Can you render the lines below as a Markdown table with the columns "Row" and "Line", numbering each row and skipping blank lines? Leave the pictures out of your answer.

-------- Extracted data

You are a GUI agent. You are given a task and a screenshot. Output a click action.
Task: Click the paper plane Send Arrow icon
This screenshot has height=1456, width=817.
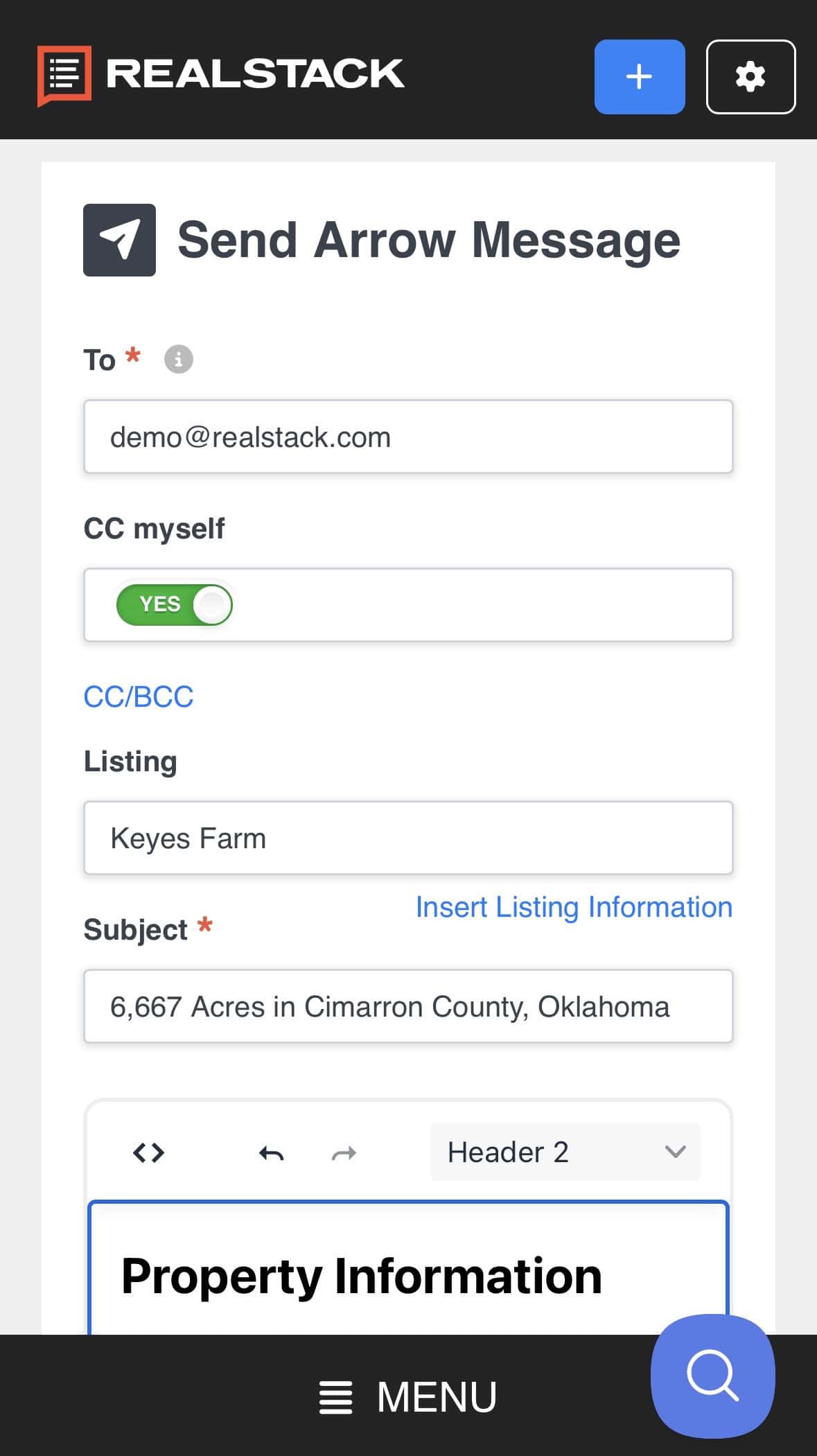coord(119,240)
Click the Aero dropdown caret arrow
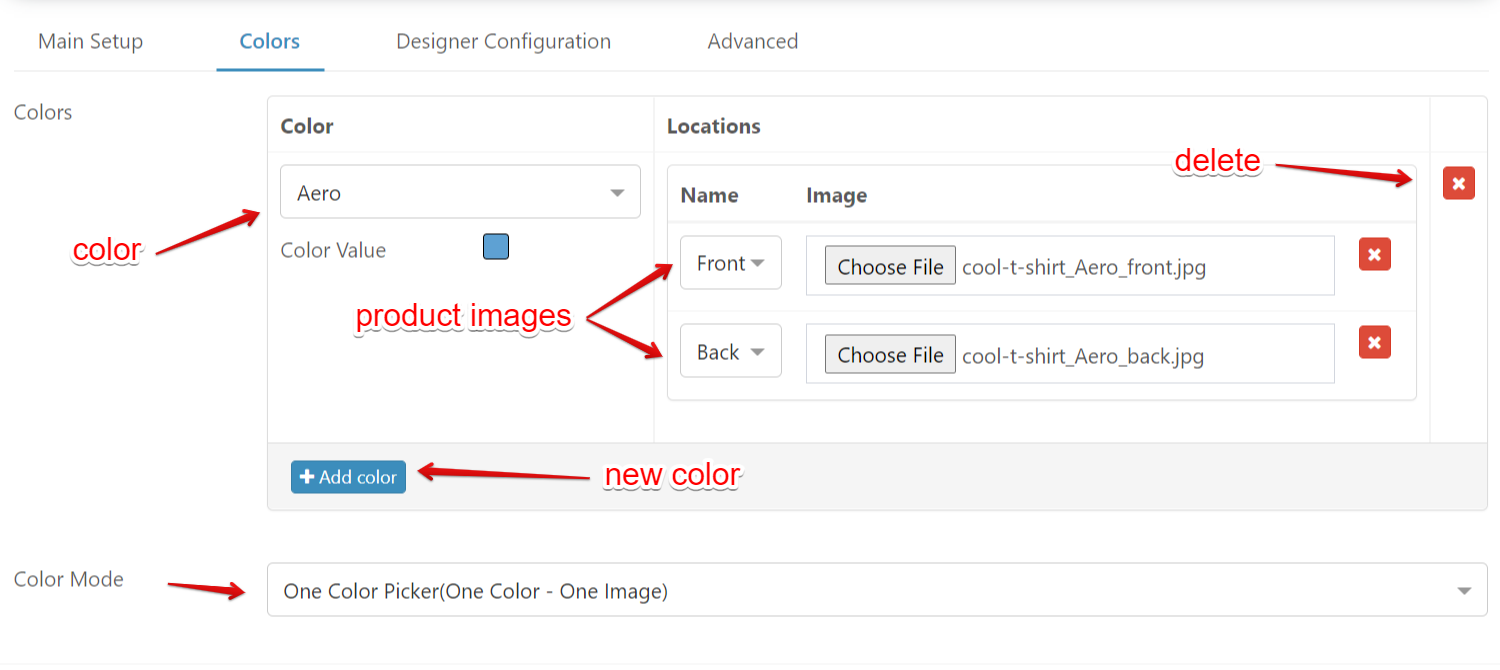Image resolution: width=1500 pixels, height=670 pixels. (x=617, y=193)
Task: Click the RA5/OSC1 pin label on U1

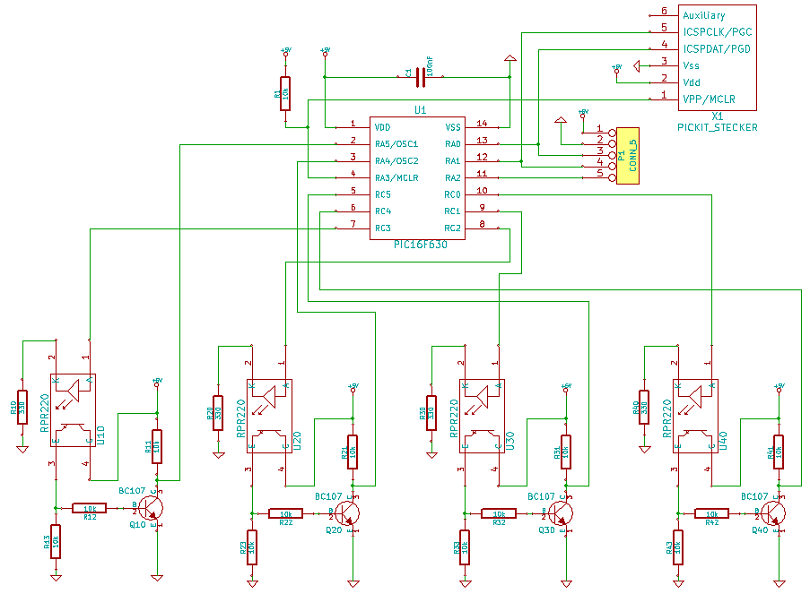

----------------

Solution for this task
| Row | Line |
|---|---|
| 1 | You are a GUI agent. You are given a task and a screenshot. Output a click action. |
| 2 | Task: Click the paper plane Send Arrow icon |
| 3 | This screenshot has height=1456, width=817. |
| 4 | coord(119,240) |
| 5 | Click the Aero dropdown caret arrow |
| 6 | Image resolution: width=1500 pixels, height=670 pixels. (x=617, y=193) |
| 7 | Task: Click the RA5/OSC1 pin label on U1 |